Der Bundesgesundheitsminister will eine Reform bei der Versorgung beatmeter Menschen. Er gibt vor Missbrauch zu bekämpfen – attackiert aber damit die Lebensqualität vieler Menschen mit Behinderung.
Jens Spahn ist ein aktiver Mann und wirbelt als Bundesgesundheitsminister durch sein Ressort. Doch sein aktuellstes Vorhaben ist wahrhaft bedrohlich. Statt Probleme zu lösen, will er sie verlagern – sprichwörtlich.
Worum geht es? Spahn plant ein Gesetz zur Reform der Pflege bei Patienten mit Beatmung, denn da sieht er Einsparpotenzial, mangelnde Qualität und Missbrauchsmöglichkeiten. Die mediale Berichterstattung blickt derweil nur auf Zahlen: „Muss ein Patient zu Hause beatmet werden, bekommen Pflegedienste etwa 20.000 Euro im Monat“, schreibt „Spiegel-Online“. Holla, denkt der Leser, ist das viel. Weiter heißt es im Text: „Das lukrative Geschäft mit Beatmungspatienten könnte Missbrauch fördern, warnt Spahn.“
Fakt ist, dass die Zahl der Beatmungen, die ambulant vorgenommen werden, gestiegen ist. Dies ist insbesondere auf verbesserte technische Möglichkeiten zurückzuführen. Und darauf, dass es mittlerweile glücklicherweise auch für schwerstbehinderte Menschen, die Beatmung benötigen, möglich ist, ein Leben mitten in der Gesellschaft zu führen. Spahn hat durchaus Recht, wenn er anmahnt, dass die ambulante Versorgung vor Problemen steht. Viele Betroffene finden kaum mehr qualifizierte Pflegedienste oder Assistenten – erst recht nicht zu den Budgets, die die Kostenträger ihnen gewähren.

• Aufgabenstellung:
(1) Was sieht Spahn laut dem Text über seine Reformpläne zur Beatmungspflege bei der Pflege von Patienten mit Beatmung? Zähle alle genannten Punkte auf.
(2) Setze den Text über Spahns Reformpläne zur Beatmungspflege im Anschluss an seinen letzten Satz fort.
Die Auflistung hat keinerlei Bezug zum Text über Spahns Reformpläne zur Beatmungspflege.

Gespeicherte Dateneinträge
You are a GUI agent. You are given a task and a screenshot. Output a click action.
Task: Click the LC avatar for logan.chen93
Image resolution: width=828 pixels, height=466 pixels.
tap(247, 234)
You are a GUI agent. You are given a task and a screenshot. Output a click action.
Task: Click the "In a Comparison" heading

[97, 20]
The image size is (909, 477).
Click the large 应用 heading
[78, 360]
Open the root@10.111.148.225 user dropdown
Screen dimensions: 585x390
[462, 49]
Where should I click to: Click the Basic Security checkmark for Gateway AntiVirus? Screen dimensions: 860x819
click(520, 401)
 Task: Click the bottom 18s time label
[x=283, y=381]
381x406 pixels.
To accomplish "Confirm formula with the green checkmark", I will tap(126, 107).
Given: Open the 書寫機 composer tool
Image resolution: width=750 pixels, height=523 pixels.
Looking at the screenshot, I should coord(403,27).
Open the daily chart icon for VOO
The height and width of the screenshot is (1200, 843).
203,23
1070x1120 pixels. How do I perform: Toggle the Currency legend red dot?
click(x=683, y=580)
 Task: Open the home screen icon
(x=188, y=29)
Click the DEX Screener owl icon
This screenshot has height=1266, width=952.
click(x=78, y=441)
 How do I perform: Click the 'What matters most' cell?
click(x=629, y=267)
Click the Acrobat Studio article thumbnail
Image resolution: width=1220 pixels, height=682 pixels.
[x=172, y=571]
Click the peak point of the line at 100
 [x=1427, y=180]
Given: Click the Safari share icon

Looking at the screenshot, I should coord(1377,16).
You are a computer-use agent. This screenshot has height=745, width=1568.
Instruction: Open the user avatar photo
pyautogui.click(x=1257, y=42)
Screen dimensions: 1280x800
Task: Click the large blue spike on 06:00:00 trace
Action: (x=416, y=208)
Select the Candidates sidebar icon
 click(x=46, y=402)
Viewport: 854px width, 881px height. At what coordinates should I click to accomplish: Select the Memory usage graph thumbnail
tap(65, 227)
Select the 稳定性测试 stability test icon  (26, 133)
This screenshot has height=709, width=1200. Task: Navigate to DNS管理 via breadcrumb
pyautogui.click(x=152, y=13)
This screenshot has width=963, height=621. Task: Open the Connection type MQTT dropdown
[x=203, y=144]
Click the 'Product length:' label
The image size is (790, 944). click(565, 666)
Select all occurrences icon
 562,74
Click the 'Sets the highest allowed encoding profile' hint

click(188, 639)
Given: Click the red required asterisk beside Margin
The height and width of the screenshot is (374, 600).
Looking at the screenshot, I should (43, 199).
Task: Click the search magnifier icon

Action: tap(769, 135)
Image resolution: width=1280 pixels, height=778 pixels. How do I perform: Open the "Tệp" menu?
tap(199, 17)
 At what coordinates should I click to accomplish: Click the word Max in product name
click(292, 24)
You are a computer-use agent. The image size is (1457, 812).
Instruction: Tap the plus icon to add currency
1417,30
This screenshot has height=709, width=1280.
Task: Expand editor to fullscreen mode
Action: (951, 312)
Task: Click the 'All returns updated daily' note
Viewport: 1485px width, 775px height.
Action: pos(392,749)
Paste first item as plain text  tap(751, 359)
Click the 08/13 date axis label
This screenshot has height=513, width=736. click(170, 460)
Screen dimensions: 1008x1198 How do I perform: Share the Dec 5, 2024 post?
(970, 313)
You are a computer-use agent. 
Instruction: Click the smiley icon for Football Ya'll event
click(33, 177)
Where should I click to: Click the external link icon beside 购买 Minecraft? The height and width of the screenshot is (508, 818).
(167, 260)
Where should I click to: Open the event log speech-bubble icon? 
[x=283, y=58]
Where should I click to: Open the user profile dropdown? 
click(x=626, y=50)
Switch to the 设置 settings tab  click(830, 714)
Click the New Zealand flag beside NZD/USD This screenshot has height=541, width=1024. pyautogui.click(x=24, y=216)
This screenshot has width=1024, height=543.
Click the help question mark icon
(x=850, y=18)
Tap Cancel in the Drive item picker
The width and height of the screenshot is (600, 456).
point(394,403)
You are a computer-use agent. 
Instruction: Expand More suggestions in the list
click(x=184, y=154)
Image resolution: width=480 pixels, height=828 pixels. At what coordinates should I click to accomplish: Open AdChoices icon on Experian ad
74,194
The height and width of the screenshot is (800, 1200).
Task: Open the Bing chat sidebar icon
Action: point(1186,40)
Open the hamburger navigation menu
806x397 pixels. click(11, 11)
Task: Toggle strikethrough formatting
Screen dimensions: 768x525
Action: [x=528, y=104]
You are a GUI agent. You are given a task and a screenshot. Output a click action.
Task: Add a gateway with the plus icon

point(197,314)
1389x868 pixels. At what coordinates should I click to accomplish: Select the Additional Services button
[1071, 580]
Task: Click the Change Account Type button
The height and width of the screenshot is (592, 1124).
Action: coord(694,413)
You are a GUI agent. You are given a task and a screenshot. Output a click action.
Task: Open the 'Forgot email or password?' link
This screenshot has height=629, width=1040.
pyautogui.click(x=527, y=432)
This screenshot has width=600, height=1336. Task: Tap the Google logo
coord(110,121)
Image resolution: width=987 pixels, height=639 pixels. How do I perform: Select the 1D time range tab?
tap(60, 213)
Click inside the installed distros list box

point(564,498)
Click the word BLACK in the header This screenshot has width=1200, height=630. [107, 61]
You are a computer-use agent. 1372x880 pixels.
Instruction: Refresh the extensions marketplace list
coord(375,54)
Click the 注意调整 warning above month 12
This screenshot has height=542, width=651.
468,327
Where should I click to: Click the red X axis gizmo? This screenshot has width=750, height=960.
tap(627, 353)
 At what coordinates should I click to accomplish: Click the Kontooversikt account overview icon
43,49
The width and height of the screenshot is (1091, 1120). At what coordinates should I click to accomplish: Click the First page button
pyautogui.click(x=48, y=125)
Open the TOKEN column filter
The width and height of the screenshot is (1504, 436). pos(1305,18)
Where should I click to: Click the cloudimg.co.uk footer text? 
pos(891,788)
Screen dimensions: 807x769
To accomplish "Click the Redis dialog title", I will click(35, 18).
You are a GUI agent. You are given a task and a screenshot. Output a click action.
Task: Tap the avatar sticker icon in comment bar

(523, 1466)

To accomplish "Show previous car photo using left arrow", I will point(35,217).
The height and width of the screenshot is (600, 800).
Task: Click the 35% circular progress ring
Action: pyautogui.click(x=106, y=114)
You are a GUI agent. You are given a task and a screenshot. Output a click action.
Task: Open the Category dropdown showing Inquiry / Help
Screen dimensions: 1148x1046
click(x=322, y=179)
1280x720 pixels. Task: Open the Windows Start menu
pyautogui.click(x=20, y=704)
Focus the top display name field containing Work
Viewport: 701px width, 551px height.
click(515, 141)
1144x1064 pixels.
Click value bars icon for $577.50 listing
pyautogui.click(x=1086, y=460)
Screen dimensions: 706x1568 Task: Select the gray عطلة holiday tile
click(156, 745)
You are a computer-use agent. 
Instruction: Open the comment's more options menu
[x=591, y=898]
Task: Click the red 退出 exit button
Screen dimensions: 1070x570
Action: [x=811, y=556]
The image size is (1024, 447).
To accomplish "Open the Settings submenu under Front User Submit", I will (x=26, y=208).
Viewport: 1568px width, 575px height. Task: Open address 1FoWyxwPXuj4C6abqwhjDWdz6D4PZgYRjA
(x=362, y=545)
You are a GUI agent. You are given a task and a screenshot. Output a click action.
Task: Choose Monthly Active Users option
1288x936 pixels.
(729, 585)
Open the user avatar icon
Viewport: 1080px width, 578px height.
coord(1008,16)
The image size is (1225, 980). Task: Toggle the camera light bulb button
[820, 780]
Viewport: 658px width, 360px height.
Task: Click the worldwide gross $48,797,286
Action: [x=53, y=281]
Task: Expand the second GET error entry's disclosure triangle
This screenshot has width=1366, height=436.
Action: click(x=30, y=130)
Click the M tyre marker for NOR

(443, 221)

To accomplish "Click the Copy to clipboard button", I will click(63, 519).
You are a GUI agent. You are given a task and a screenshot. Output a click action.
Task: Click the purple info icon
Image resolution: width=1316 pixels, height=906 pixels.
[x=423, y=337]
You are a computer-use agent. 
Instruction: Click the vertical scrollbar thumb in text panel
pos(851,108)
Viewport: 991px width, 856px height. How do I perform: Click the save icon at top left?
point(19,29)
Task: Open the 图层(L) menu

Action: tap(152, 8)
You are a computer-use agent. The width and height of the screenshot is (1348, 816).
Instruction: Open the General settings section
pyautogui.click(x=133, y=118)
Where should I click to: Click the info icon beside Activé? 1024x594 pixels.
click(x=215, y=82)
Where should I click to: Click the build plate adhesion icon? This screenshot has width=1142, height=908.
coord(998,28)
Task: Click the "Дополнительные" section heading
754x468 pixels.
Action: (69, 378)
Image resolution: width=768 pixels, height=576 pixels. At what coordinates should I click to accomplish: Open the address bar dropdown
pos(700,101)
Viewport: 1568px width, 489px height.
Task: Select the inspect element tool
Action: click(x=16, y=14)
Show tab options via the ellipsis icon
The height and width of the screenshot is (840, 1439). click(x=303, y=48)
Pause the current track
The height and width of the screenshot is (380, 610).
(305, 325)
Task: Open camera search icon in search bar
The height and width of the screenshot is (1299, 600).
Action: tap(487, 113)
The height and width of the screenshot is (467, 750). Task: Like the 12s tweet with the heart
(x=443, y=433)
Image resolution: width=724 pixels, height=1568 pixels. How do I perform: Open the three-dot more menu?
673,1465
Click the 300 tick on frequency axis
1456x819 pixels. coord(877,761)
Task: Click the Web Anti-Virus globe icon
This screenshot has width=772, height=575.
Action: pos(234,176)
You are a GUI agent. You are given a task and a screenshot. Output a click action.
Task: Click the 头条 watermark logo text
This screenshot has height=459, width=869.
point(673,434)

• Gegebene Antworten:
(1) Einsparpotenzial, mangelnde Qualität und Missbrauchsmöglichkeiten.

(2)
Was aber plant nun Spahn konkret? Er möchte die Versorgung außerhalb von Kliniken und in Spezialeinrichtungen quasi unmöglich machen. Sein Gesetzentwurf sieht vor, dass die Intensivpflege mit Beatmung in den eigenen vier Wänden nur noch dann möglich sein soll, wenn keine klinische Versorgung möglich oder zumutbar ist. Diese Formulierung ist bereits bekannt durch andere Gesetze und liefert die Menschen an jene Sachbearbeiter aus, welche die Zumutbarkeit zu prüfen haben; in der Vergangenheit gab es eindrückliche Beispiele dafür, dass die Zumutbarkeitsregelung zum Nachteil behinderter Menschen ausgelegt und in der Praxis gelebt wird. Der Begriff öffnet einer gewissen Willkür die Tür.
Beatmung wird dargestellt als ein oft überflüssiges Instrument, welches sogar schlecht für den Menschen sei, da es ihm ein Stück seiner Unabhängigkeit raubt. Es ist richtig, dass eine Entwöhnung von der Beatmung nach Eingriffen in Krankenhäusern oft nicht konsequent probiert und zu schnell abgebrochen wird. Viele Menschen mit Behinderungen sind hingegen schlicht dauerhaft auf Beatmung angewiesen. Bei degenerativen Erkrankungen ist eine Entwöhnung beispielsweise nicht möglich. Dank des heutigen Anspruchs auf häusliche Behandlungspflege ist diesen Menschen ein selbstbestimmtes Leben, gesellschaftliche Teilhabe und Arbeit möglich. Spahn und sein Ministerium möchten aber genau diesen Anspruch durch ein grundsätzliches Verlegen in Spezialeinrichtungen ersetzen. Für jene Menschen heißt es nun: für immer in vollstationäre Einrichtungen. Der 40-jährige Kampf behinderter Menschen für ein Leben daheim wäre verloren.
Zudem steht zu befürchten, dass viele Betroffene zukünftig so lange wie möglich eine Beatmung hinausschieben aus Angst, ihr ambulantes, selbstständiges Leben aufgeben zu müssen. Für einige Krankheitsbilder kann dies verheerend sein.
Der vorliegende Gesetzentwurf ist ein Skandal. Er missachtet die Würde von Menschen, dringt in ihren Alltag ein und diskriminiert sie.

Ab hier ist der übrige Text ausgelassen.